The testator’s grandchildren were therefore found to be entitled to their deceased parent’s share under the Will due to the operation of the Wills Act 1968 (ACT). Legal proceedings could have been avoided, however, if this had simply been appropriately drafted in the Will.
When a Named Beneficiary Dies Before Attaining a “Vested Interest”
Serwin v Dolso contemplated the circumstances where a beneficiary dies while the testator’s estate is still in the administration phase.
In this case, the testator left the rest and residue of his estate to his brother, and in the event that his brother predeceased him or died before attaining a vested interest, the rest and residue of his estate were to go to his niece. The testator died on 27 June 2014, probate was granted on 21 October 2014, and the brother who was to benefit died on 18 November 2014.
The Court found that the phrase “dies before attaining a vested interest” means dies “before the estate is fully administered and available to be distributed”. The term “died before attaining a vested interest” therefore means that the beneficiary is not to be treated as having a vested interest simply because they survived the testator.
So the niece was entitled to the residue of the testator’s estate as a beneficiary in place of the testator’s brother.

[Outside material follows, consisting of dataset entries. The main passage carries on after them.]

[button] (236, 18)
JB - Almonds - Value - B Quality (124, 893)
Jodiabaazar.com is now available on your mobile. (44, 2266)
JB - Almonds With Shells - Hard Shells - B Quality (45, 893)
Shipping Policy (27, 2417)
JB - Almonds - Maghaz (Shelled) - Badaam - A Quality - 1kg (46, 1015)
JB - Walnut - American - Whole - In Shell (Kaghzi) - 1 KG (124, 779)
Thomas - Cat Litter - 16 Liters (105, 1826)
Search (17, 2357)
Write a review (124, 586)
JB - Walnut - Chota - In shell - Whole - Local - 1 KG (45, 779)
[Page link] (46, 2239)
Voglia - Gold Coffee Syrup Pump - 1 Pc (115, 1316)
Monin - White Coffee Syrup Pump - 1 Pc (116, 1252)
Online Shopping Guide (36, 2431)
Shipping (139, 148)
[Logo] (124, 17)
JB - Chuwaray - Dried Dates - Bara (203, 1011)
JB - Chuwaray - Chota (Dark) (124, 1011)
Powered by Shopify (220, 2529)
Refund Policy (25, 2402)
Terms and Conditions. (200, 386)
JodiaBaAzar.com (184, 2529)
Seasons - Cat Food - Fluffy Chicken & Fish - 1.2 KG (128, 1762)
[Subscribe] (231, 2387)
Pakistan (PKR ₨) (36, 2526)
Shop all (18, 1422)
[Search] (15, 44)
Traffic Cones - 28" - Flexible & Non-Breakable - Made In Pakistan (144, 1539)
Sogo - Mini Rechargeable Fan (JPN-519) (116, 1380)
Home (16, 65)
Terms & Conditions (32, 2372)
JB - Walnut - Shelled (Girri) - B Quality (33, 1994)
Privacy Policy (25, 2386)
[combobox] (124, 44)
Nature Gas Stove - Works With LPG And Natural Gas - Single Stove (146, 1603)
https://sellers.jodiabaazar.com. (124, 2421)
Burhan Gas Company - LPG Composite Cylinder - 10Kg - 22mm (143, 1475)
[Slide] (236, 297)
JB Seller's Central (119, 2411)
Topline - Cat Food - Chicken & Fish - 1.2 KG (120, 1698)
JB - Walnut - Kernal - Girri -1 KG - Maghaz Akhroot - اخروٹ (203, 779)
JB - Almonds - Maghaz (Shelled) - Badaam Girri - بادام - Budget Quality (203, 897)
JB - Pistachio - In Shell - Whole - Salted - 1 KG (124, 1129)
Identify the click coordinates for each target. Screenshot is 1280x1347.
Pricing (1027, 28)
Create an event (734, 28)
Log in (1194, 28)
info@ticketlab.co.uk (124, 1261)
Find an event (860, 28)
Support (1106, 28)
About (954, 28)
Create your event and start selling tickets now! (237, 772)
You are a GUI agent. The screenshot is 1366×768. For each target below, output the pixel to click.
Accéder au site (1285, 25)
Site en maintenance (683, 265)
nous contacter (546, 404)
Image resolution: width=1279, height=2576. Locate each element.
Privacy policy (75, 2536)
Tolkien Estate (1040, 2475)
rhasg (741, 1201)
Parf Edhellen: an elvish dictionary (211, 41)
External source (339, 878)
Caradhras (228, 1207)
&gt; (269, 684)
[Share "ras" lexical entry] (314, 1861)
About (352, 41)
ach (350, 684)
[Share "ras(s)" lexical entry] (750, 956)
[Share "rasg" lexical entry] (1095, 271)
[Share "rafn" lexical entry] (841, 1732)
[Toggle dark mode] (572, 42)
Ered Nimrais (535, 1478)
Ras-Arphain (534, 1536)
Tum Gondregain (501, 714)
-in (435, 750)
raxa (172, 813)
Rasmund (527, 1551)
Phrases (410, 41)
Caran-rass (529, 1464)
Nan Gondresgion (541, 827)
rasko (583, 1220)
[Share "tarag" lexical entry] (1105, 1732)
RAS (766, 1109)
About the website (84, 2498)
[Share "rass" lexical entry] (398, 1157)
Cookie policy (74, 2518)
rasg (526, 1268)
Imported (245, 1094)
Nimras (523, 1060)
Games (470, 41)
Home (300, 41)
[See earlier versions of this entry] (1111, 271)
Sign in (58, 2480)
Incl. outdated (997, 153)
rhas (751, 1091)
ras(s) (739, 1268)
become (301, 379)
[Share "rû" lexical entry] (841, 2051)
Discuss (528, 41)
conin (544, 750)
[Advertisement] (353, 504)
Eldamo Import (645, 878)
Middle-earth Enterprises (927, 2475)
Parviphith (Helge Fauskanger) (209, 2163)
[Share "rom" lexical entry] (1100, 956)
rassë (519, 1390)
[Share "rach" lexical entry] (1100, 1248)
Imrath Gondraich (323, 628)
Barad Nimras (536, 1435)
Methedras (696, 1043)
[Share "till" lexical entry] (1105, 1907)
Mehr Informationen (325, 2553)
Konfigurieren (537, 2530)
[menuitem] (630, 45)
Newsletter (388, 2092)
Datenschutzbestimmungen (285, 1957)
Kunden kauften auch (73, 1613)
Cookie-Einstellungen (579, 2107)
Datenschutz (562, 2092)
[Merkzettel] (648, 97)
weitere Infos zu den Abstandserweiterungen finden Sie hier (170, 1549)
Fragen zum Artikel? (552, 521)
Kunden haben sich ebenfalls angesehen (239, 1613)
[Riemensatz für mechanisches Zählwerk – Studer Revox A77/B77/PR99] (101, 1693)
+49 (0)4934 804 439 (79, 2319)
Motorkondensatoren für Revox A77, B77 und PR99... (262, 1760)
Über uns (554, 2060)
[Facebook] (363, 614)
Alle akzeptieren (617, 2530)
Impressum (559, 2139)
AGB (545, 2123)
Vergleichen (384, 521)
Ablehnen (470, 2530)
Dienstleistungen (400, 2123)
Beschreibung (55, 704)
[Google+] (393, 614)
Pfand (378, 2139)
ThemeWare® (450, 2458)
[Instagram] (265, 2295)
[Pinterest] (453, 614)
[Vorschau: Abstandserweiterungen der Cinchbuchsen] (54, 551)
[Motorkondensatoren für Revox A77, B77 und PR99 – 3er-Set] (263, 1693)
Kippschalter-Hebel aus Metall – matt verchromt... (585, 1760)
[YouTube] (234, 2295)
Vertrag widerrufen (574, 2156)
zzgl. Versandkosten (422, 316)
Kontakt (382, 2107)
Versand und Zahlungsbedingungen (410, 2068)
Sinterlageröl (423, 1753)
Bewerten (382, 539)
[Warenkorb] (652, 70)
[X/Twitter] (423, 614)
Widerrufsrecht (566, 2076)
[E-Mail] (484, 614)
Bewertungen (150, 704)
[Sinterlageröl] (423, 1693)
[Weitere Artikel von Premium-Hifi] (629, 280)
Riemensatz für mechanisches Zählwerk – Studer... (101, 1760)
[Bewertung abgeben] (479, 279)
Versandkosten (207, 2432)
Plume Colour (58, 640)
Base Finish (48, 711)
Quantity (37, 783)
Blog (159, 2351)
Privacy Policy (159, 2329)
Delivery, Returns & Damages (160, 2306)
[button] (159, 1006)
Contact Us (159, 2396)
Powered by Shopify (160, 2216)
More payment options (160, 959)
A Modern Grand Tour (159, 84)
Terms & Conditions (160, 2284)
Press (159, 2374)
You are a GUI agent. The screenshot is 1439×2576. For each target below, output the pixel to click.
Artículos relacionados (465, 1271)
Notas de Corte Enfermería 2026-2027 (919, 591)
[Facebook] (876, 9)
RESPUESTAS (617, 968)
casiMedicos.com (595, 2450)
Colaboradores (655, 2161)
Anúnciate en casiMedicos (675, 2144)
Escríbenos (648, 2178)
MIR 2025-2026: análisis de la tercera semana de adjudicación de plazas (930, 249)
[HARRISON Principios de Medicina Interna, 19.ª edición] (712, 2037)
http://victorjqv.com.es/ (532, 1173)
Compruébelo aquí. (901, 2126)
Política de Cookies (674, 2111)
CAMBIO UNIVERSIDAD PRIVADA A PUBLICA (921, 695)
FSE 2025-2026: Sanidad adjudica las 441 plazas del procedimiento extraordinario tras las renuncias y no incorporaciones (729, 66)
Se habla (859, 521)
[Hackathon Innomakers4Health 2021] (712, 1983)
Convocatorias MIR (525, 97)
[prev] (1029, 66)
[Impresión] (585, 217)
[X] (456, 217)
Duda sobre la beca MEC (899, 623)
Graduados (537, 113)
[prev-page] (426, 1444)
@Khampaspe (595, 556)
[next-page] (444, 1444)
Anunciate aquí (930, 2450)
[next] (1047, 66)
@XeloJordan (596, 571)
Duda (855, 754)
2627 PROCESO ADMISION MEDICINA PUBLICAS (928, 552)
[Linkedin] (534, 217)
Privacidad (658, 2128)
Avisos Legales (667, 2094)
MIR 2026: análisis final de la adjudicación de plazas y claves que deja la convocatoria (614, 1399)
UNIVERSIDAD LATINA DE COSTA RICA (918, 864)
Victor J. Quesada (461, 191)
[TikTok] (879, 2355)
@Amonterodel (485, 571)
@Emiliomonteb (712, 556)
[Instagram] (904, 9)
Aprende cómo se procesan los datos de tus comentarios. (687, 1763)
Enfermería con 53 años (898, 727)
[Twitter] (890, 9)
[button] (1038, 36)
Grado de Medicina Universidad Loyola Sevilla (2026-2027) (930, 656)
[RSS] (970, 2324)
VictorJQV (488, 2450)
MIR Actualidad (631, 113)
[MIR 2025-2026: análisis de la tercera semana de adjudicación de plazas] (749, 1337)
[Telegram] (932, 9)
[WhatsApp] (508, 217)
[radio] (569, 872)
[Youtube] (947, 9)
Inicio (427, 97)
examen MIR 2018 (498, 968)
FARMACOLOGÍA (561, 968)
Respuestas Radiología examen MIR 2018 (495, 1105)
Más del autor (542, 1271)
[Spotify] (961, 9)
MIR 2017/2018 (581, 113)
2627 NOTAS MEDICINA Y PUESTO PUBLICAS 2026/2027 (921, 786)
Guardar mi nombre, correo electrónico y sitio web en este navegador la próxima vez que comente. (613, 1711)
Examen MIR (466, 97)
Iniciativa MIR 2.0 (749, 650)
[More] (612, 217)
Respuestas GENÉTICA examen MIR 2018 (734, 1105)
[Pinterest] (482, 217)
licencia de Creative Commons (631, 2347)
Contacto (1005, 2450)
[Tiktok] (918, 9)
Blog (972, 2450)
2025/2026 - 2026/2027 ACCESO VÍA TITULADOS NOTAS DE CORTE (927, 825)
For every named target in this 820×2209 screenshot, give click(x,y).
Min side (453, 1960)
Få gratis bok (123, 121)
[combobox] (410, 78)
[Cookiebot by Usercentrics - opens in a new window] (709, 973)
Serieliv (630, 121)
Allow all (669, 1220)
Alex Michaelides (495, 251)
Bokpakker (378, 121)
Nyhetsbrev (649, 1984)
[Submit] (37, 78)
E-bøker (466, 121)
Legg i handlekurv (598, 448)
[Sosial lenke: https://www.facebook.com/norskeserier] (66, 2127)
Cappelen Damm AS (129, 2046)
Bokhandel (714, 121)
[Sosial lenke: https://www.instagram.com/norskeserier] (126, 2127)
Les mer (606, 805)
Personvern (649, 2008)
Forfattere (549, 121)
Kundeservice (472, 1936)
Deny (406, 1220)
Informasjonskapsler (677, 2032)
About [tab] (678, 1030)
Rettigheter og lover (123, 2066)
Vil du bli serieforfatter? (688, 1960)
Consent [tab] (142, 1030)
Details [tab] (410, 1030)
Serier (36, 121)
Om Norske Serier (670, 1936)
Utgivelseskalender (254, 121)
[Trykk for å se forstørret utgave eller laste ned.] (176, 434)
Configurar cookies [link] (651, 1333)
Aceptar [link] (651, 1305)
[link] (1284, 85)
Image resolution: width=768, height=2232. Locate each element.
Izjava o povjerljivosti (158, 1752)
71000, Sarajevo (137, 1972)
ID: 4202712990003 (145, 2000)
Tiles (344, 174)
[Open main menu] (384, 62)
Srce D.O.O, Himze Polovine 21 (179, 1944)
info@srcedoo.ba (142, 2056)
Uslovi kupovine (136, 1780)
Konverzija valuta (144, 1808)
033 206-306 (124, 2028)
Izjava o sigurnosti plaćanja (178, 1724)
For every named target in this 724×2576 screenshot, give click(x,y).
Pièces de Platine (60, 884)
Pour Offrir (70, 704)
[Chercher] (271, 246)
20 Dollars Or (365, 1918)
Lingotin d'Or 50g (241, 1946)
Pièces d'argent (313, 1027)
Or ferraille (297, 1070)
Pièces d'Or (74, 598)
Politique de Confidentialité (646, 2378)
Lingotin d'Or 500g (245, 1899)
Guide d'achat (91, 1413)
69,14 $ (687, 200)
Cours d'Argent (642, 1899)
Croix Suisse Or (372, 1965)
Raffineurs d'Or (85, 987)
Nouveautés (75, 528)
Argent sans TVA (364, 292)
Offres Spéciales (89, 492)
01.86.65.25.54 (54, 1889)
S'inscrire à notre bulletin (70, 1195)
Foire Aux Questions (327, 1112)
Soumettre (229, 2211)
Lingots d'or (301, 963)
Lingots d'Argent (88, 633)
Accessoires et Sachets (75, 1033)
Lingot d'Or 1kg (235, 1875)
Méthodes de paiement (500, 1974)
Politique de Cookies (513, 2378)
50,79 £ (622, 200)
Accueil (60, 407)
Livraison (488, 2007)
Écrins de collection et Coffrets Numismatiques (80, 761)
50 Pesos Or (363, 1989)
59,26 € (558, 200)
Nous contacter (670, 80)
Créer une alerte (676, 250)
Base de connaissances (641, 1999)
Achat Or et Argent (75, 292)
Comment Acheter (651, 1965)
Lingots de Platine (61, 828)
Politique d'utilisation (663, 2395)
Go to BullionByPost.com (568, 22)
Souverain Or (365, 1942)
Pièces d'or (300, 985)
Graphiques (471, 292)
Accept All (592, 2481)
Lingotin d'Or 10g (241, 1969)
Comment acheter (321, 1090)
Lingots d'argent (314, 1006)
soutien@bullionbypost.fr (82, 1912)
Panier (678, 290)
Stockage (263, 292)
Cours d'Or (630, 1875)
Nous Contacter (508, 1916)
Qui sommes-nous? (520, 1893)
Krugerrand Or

In summary, planning for how you would like your estate to be administered, and particularly whom you would like to benefit from your estate after your death is incredibly important. It is vital that you consider all future possibilities, and think about whom you would like to benefit from your estate as alternate or secondary beneficiaries if your original beneficiaries are not able to benefit.
Making sure your Will is drafted properly, can prevent drawn-out litigation over your estate in the future, and ensure that your estate is administered smoothly and according to your wishes.